Exercise =>
For the string "menu", count the lines in the records below that contain it. Answer with that number alone.

Entries provided =>
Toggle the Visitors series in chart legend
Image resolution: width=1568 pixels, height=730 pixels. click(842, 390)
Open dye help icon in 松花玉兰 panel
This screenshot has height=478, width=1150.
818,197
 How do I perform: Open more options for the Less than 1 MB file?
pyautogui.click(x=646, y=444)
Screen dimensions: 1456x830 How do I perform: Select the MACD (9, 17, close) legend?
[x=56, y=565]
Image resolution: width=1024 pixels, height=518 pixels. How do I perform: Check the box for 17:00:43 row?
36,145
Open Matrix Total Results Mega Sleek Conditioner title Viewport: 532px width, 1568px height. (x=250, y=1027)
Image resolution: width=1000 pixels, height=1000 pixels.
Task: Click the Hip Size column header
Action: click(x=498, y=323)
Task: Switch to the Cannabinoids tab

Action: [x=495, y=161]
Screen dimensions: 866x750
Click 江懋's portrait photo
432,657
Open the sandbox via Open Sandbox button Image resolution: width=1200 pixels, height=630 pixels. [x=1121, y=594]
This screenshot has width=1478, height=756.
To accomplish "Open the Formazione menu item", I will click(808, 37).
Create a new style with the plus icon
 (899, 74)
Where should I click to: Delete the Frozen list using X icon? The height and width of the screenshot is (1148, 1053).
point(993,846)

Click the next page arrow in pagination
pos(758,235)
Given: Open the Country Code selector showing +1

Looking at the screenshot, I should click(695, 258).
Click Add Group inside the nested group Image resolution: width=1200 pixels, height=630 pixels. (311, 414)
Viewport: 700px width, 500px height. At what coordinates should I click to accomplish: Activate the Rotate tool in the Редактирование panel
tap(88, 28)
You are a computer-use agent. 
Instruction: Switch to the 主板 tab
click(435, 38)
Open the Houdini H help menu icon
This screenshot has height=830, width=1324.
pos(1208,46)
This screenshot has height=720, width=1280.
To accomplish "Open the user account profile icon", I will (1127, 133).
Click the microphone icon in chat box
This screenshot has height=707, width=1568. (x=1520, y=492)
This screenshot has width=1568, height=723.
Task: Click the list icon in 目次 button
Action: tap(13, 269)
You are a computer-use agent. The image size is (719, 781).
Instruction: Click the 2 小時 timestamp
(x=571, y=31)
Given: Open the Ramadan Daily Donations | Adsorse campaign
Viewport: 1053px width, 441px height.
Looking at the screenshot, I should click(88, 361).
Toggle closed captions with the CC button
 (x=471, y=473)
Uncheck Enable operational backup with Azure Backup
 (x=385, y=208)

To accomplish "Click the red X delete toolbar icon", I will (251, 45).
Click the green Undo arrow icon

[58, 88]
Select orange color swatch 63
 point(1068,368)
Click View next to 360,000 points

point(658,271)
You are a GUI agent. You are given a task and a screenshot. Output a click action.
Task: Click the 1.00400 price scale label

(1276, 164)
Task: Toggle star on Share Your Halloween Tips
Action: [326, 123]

Result of the task =>
2